*WHAT TO PRODUCE*:
Reproduce every one of the records below word for word, keeping each line unchanged.

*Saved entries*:

--- BEGIN ---

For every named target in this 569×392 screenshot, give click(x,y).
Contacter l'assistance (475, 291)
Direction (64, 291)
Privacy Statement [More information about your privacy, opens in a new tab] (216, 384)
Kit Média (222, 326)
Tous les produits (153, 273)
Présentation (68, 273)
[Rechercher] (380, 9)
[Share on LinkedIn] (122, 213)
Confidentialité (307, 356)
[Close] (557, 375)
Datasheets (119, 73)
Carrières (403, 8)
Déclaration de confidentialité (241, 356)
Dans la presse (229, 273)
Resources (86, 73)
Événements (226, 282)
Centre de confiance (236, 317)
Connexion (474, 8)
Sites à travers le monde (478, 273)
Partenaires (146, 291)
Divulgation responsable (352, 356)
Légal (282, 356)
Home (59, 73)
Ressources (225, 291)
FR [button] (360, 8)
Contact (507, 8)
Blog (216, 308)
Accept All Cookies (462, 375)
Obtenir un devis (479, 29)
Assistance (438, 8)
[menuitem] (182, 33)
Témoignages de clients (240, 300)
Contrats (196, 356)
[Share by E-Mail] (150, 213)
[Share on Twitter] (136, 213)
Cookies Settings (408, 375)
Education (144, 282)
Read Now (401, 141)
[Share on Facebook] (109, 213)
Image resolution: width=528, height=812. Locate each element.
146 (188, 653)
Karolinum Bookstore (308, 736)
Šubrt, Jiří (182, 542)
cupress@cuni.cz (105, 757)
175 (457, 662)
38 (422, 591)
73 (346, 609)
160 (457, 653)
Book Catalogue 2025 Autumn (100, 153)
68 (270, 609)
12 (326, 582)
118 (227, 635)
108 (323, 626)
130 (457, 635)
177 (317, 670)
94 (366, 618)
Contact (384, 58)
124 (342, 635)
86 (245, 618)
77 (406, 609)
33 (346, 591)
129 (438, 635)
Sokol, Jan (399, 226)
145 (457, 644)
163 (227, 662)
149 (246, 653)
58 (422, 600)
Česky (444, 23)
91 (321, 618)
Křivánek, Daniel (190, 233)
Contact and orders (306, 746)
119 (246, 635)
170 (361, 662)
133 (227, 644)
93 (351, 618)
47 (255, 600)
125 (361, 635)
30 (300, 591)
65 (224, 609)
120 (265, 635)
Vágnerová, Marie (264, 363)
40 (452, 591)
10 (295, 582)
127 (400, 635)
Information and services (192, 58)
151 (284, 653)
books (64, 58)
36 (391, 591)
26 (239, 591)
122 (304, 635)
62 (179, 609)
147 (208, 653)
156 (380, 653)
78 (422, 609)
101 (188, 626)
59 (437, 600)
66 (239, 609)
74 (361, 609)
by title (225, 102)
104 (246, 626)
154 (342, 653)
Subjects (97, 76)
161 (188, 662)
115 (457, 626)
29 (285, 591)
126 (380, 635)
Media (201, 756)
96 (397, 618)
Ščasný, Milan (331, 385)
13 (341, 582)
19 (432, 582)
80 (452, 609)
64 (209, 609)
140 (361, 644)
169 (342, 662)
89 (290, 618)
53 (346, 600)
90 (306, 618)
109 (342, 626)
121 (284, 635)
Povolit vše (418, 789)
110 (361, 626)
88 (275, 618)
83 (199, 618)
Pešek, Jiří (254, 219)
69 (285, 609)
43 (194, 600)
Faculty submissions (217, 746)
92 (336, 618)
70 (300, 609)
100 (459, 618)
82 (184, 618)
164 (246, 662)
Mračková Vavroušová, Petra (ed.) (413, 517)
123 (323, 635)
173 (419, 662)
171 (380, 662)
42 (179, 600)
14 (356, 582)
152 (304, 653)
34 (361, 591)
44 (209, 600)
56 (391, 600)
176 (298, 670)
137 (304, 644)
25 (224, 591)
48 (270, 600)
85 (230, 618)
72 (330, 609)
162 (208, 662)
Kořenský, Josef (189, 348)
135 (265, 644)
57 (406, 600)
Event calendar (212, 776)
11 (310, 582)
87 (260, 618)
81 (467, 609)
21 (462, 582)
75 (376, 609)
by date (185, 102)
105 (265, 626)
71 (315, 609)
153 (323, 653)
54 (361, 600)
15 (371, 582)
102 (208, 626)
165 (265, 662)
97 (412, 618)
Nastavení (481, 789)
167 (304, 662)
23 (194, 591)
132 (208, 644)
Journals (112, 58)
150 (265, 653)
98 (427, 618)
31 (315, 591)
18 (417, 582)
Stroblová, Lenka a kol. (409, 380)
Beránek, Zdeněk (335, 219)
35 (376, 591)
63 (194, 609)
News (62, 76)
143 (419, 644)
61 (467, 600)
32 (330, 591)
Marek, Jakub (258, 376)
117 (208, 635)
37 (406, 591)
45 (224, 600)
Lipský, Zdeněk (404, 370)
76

--- END ---

*RESPONSE BELOW*:
For every named target in this 569×392 screenshot, give click(x,y).
Contacter l'assistance (475, 291)
Direction (64, 291)
Privacy Statement [More information about your privacy, opens in a new tab] (216, 384)
Kit Média (222, 326)
Tous les produits (153, 273)
Présentation (68, 273)
[Rechercher] (380, 9)
[Share on LinkedIn] (122, 213)
Confidentialité (307, 356)
[Close] (557, 375)
Datasheets (119, 73)
Carrières (403, 8)
Déclaration de confidentialité (241, 356)
Dans la presse (229, 273)
Resources (86, 73)
Événements (226, 282)
Centre de confiance (236, 317)
Connexion (474, 8)
Sites à travers le monde (478, 273)
Partenaires (146, 291)
Divulgation responsable (352, 356)
Légal (282, 356)
Home (59, 73)
Ressources (225, 291)
FR [button] (360, 8)
Contact (507, 8)
Blog (216, 308)
Accept All Cookies (462, 375)
Obtenir un devis (479, 29)
Assistance (438, 8)
[menuitem] (182, 33)
Témoignages de clients (240, 300)
Contrats (196, 356)
[Share by E-Mail] (150, 213)
[Share on Twitter] (136, 213)
Cookies Settings (408, 375)
Education (144, 282)
Read Now (401, 141)
[Share on Facebook] (109, 213)
Image resolution: width=528, height=812. Locate each element.
146 (188, 653)
Karolinum Bookstore (308, 736)
Šubrt, Jiří (182, 542)
cupress@cuni.cz (105, 757)
175 (457, 662)
38 (422, 591)
73 (346, 609)
160 (457, 653)
Book Catalogue 2025 Autumn (100, 153)
68 (270, 609)
12 (326, 582)
118 (227, 635)
108 (323, 626)
130 (457, 635)
177 (317, 670)
94 (366, 618)
Contact (384, 58)
124 (342, 635)
86 (245, 618)
77 (406, 609)
33 (346, 591)
129 (438, 635)
Sokol, Jan (399, 226)
145 (457, 644)
163 (227, 662)
149 (246, 653)
58 (422, 600)
Česky (444, 23)
91 (321, 618)
Křivánek, Daniel (190, 233)
Contact and orders (306, 746)
119 (246, 635)
170 (361, 662)
133 (227, 644)
93 (351, 618)
47 (255, 600)
125 (361, 635)
30 (300, 591)
65 (224, 609)
120 (265, 635)
Vágnerová, Marie (264, 363)
40 (452, 591)
10 (295, 582)
127 (400, 635)
Information and services (192, 58)
151 (284, 653)
books (64, 58)
36 (391, 591)
26 (239, 591)
122 (304, 635)
62 (179, 609)
147 (208, 653)
156 (380, 653)
78 (422, 609)
101 (188, 626)
59 (437, 600)
66 (239, 609)
74 (361, 609)
by title (225, 102)
104 (246, 626)
154 (342, 653)
Subjects (97, 76)
161 (188, 662)
115 (457, 626)
29 (285, 591)
126 (380, 635)
Media (201, 756)
96 (397, 618)
Ščasný, Milan (331, 385)
13 (341, 582)
19 (432, 582)
80 (452, 609)
64 (209, 609)
140 (361, 644)
169 (342, 662)
89 (290, 618)
53 (346, 600)
90 (306, 618)
109 (342, 626)
121 (284, 635)
Povolit vše (418, 789)
110 (361, 626)
88 (275, 618)
83 (199, 618)
Pešek, Jiří (254, 219)
69 (285, 609)
43 (194, 600)
Faculty submissions (217, 746)
92 (336, 618)
70 (300, 609)
100 (459, 618)
82 (184, 618)
164 (246, 662)
Mračková Vavroušová, Petra (ed.) (413, 517)
123 (323, 635)
173 (419, 662)
171 (380, 662)
42 (179, 600)
14 (356, 582)
152 (304, 653)
34 (361, 591)
44 (209, 600)
56 (391, 600)
176 (298, 670)
137 (304, 644)
25 (224, 591)
48 (270, 600)
85 (230, 618)
72 (330, 609)
162 (208, 662)
Kořenský, Josef (189, 348)
135 (265, 644)
57 (406, 600)
Event calendar (212, 776)
11 (310, 582)
87 (260, 618)
81 (467, 609)
21 (462, 582)
75 (376, 609)
by date (185, 102)
105 (265, 626)
71 (315, 609)
153 (323, 653)
54 (361, 600)
15 (371, 582)
102 (208, 626)
165 (265, 662)
97 (412, 618)
Nastavení (481, 789)
167 (304, 662)
23 (194, 591)
132 (208, 644)
Journals (112, 58)
150 (265, 653)
98 (427, 618)
31 (315, 591)
18 (417, 582)
Stroblová, Lenka a kol. (409, 380)
Beránek, Zdeněk (335, 219)
35 (376, 591)
63 (194, 609)
News (62, 76)
143 (419, 644)
61 (467, 600)
32 (330, 591)
Marek, Jakub (258, 376)
117 (208, 635)
37 (406, 591)
45 (224, 600)
Lipský, Zdeněk (404, 370)
76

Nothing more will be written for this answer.